What the exercise asks = Report each line of the records below that contains the string "Expand", treating uppercase and lowercase letters as distinct.

Excerpted records =

-- start --

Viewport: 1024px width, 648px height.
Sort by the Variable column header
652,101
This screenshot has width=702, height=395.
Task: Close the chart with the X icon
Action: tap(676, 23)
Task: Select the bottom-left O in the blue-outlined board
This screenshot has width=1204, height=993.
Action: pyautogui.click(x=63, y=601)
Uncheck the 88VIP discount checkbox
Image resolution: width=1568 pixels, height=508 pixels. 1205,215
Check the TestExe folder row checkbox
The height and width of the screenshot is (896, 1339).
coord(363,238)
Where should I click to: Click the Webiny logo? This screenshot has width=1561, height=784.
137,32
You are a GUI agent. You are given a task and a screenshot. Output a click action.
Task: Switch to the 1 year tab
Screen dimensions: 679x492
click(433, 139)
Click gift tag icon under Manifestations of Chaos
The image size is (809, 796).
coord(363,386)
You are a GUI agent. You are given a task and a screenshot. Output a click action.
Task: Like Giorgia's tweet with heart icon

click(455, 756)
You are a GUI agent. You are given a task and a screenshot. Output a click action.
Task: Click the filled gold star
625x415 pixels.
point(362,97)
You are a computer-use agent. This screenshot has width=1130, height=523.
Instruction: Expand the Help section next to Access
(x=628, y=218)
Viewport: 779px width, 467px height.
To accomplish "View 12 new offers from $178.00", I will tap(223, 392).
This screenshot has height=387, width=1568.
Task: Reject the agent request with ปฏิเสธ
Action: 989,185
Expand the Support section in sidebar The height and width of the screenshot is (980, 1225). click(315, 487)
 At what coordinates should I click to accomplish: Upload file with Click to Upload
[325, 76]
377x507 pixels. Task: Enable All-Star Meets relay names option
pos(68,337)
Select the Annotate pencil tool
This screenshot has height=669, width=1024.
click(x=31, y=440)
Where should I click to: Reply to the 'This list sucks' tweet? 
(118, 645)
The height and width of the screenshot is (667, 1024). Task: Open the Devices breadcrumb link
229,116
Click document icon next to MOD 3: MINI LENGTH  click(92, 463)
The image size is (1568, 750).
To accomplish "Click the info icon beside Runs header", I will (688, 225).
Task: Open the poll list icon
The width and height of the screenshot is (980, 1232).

-- end --

Completed exercise =
Instruction: Expand the Help section next to Access
Expand the Support section in sidebar The height and width of the screenshot is (980, 1225). click(315, 487)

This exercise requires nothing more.